→ **AIM OF THE EXERCISE**: Format the material below as a numbered list, leaving out any blank lines.

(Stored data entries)
****************

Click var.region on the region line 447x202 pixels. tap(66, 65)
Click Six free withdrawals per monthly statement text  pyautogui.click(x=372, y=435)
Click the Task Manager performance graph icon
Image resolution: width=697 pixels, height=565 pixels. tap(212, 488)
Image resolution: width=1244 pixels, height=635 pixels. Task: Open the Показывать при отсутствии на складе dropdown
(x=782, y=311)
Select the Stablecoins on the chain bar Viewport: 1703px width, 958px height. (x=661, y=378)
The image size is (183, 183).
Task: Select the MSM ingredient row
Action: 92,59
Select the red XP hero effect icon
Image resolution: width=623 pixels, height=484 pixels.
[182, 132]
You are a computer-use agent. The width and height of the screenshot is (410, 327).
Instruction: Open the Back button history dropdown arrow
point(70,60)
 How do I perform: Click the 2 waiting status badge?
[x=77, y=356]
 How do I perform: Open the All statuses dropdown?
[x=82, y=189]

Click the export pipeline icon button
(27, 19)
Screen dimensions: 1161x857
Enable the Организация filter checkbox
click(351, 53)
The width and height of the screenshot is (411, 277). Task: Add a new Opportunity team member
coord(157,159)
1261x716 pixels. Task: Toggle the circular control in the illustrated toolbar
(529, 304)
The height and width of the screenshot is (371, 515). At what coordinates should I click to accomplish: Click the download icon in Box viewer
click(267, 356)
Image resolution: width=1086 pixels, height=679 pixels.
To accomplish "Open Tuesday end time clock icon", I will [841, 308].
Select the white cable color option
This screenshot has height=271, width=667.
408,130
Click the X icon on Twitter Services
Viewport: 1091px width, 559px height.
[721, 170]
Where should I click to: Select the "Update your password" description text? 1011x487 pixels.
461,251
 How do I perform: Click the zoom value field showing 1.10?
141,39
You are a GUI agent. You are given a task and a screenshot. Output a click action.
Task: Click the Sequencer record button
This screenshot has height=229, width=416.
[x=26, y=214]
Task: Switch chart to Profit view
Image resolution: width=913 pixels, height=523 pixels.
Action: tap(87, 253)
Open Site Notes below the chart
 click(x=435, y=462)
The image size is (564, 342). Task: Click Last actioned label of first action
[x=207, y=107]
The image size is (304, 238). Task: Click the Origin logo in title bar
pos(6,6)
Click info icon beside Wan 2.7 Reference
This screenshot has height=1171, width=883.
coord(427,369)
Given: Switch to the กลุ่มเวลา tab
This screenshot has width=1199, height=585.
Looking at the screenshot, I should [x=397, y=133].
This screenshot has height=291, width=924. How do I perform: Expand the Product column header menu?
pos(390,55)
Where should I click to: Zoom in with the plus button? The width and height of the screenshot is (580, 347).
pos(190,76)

****************

→ **EXERCISE ANSWER**:
1. Click var.region on the region line 447x202 pixels. tap(66, 65)
2. Click Six free withdrawals per monthly statement text  pyautogui.click(x=372, y=435)
3. Click the Task Manager performance graph icon
4. Image resolution: width=697 pixels, height=565 pixels. tap(212, 488)
5. Image resolution: width=1244 pixels, height=635 pixels. Task: Open the Показывать при отсутствии на складе dropdown
6. (x=782, y=311)
7. Select the Stablecoins on the chain bar Viewport: 1703px width, 958px height. (x=661, y=378)
8. The image size is (183, 183).
9. Task: Select the MSM ingredient row
10. Action: 92,59
11. Select the red XP hero effect icon
12. Image resolution: width=623 pixels, height=484 pixels.
13. [182, 132]
14. You are a computer-use agent. The width and height of the screenshot is (410, 327).
15. Instruction: Open the Back button history dropdown arrow
16. point(70,60)
17.  How do I perform: Click the 2 waiting status badge?
18. [x=77, y=356]
19.  How do I perform: Open the All statuses dropdown?
20. [x=82, y=189]
21. Click the export pipeline icon button
22. (27, 19)
23. Screen dimensions: 1161x857
24. Enable the Организация filter checkbox
25. click(351, 53)
26. The width and height of the screenshot is (411, 277). Task: Add a new Opportunity team member
27. coord(157,159)
28. 1261x716 pixels. Task: Toggle the circular control in the illustrated toolbar
29. (529, 304)
30. The height and width of the screenshot is (371, 515). At what coordinates should I click to accomplish: Click the download icon in Box viewer
31. click(267, 356)
32. Image resolution: width=1086 pixels, height=679 pixels.
33. To accomplish "Open Tuesday end time clock icon", I will [841, 308].
34. Select the white cable color option
35. This screenshot has height=271, width=667.
36. 408,130
37. Click the X icon on Twitter Services
38. Viewport: 1091px width, 559px height.
39. [721, 170]
40. Where should I click to: Select the "Update your password" description text? 1011x487 pixels.
41. 461,251
42.  How do I perform: Click the zoom value field showing 1.10?
43. 141,39
44. You are a GUI agent. You are given a task and a screenshot. Output a click action.
45. Task: Click the Sequencer record button
46. This screenshot has height=229, width=416.
47. [x=26, y=214]
48. Task: Switch chart to Profit view
49. Image resolution: width=913 pixels, height=523 pixels.
50. Action: tap(87, 253)
51. Open Site Notes below the chart
52.  click(x=435, y=462)
53. The image size is (564, 342). Task: Click Last actioned label of first action
54. [x=207, y=107]
55. The image size is (304, 238). Task: Click the Origin logo in title bar
56. pos(6,6)
57. Click info icon beside Wan 2.7 Reference
58. This screenshot has height=1171, width=883.
59. coord(427,369)
60. Given: Switch to the กลุ่มเวลา tab
61. This screenshot has width=1199, height=585.
62. Looking at the screenshot, I should [x=397, y=133].
63. This screenshot has height=291, width=924. How do I perform: Expand the Product column header menu?
64. pos(390,55)
65. Where should I click to: Zoom in with the plus button? The width and height of the screenshot is (580, 347).
66. pos(190,76)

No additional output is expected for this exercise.